So the year is 2015. I remember back in 2002 when I started my University education my tuition cost just under R13 000 for my Bachelor of Arts degree., excluding of course other needs like textbooks, lunch, and travel costs. By the time I did my Honours degree in 2005 I paid about R15000, excluding other necessities. If I recall correctly the registration fee was R1800 (I am open to correction), even back then having to acquire that amount in January for registration was somewhat cumbersome. My entire university education was funded by Standard Bank, and no I wasn’t given some scholarship or some poor man’s gift, I funded myself through student loans – and I say myself because I eventually had to pay that money back – so in essence I paid for my own education. I’m sure there is someone thinking “why didn’t your parents save for your education?”, well like everybody they have dreams and a couple of failed businesses later they couldn’t. No shade to my parents, I can only commend you for following your dreams.
Now to the #WitsFeesMustFall protest, for those who cannot seem to understand why the youngsters are protesting let me break it down for you. People of colour, and more specifically black folk, are stuck in a cycle of poverty. And the number one reason for this, is that we as a people were never afforded adequate educational opportunities as our brethren who are fairer of skin. And yes, before you think I’m sub-texting, this is a race matter. Let me take you back, when my 77 year old grandmother only learnt how to read and write when she was in her twenties. How is that possible do you ask, well my black grandmother was never given the privileged to go to school. You see the government of the time believed people of colour were only good for labour work.
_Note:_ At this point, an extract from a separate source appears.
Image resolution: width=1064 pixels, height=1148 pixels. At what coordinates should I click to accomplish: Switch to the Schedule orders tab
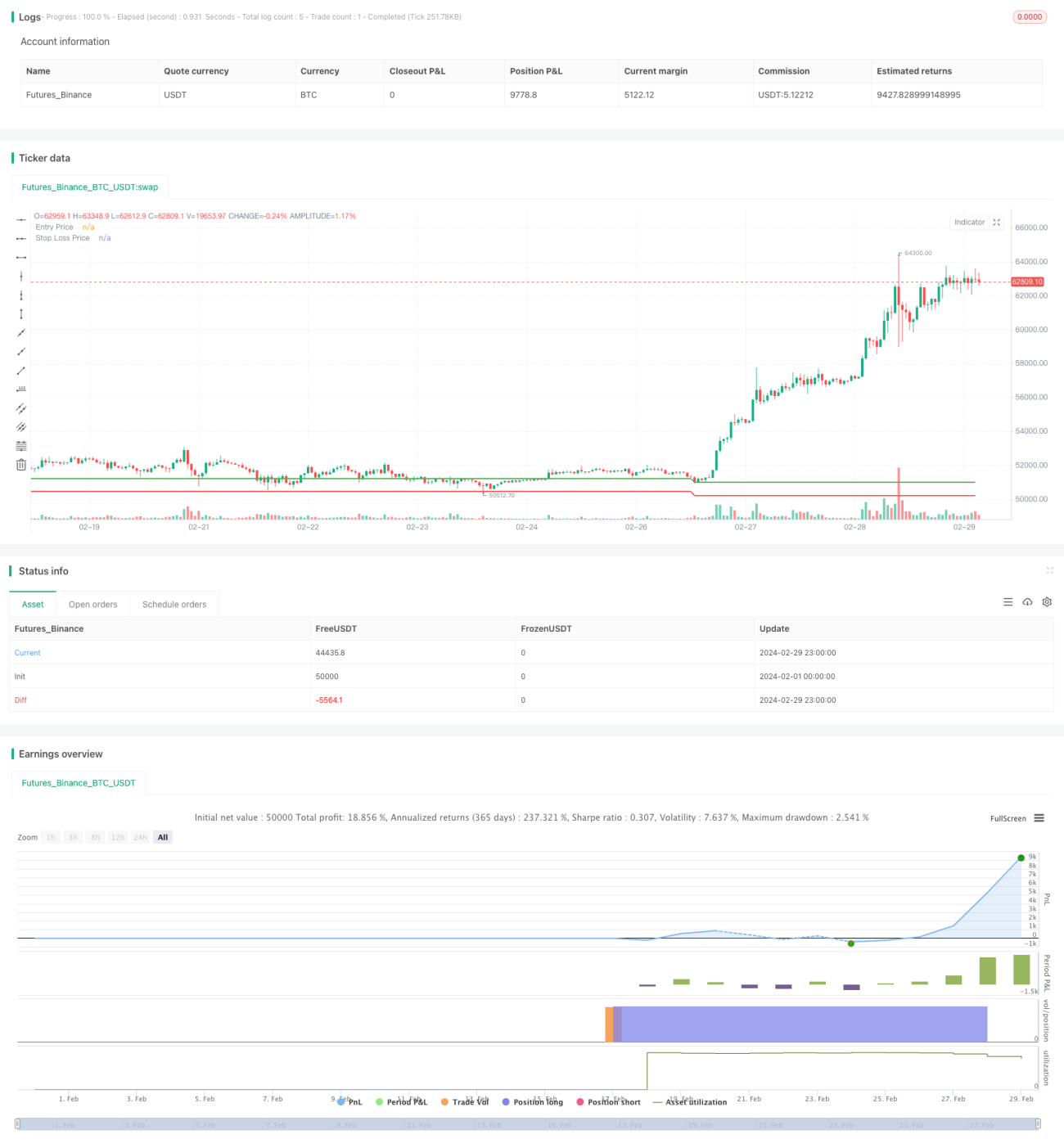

As such my grandmother got her first job cleaning offices at night with her sisters, she then went on to be a domestic worker, a profession she is still practicing today.
Now let’s move on to my father, who left school at the age of 16 to start working so that he could assist his mother in bringing extra income into the house, his brothers did the same. So in effect he left school in standard 8 (grade 10). He started working in the metal works industry, an industry that he still works in today. In my opinion an industry that lacks transformation, and where race relations leave very little to be admired.
I recall when I was 14 my father was studying his matric, because he wanted to further his earnings so in his 30’s my father earned his matric. He then went on to study something called CNC Programming and passed very well.
If we were to compare my family to a, specifically white family, and I compared my grandmother to a white grandmother elsewhere we will find a world of differences. I have informally made these distinctions over the years. Even white immigrants had better opportunities than my grandmother did. Painting the discrepancies in educational opportunities between black and white generations would give us an appalling picture of access and opportunity that is despairingly different. And this is at the crux of my #WitsFessMustFall debate. As a student at Wits, there has always been a gap between the haves and the have-nots. If we are to understand why a 10.5% increase matters, we must look at whether we all have had the same access to financial funding that will allow us to pay for our education. Now everyone has family that can pay for their tuition. Some of us, are stuck in a debt trap just after completing university, and as soon as we start working we begin paying off an immense amount of money. This situation is not unique to South Africa, and perhaps these conversation needs a global debate.
The current fee for a BA undergraduate degree at Wits is between R 33 640.00 – R 43 320.00, as stated on their site. Now multiply that by three that is easily R100 000 by the time you complete your degree should you get a student loan. Now imagine you come from a home situation where none of your parents are employed, may I remind you that South Africa’s unemployment rate of 25.27%. Never mind if you come from a child headed household. The challenges are plenty and no-one ever seems to take that into consideration.
We live in a world, where you hear things like “He/She is the first in his family to go to University”, or even pass matric. I am sorry, we should not be applauding this, in fact we should be looking at government and business and asking what are they doing about it? And to say that people do not want to prosper is incorrect, there are young people out there with so much drive and ambition and yet because of financial constraints they are unable to afford to be educated.
This is a matter very close to my heart. My heart bleeds for those who want to make a difference and yet cannot because finances continue to be a barrier. This leads to an unending cycle of poverty. Education and the application thereof, is an important ingredient in the eradication of poverty. I cannot emphasis how important access to education is, especially to a young black mind.
We need to relook at what are the gains of increasing fees, at all levels of education, if it means the majority of the populous will be unable to gain access to it? Are we not just adding to unending cycle that does nothing with rectifying a past filled with discriminatory practice in this very area?
When young people speak out, you better believe that a change is gonna come!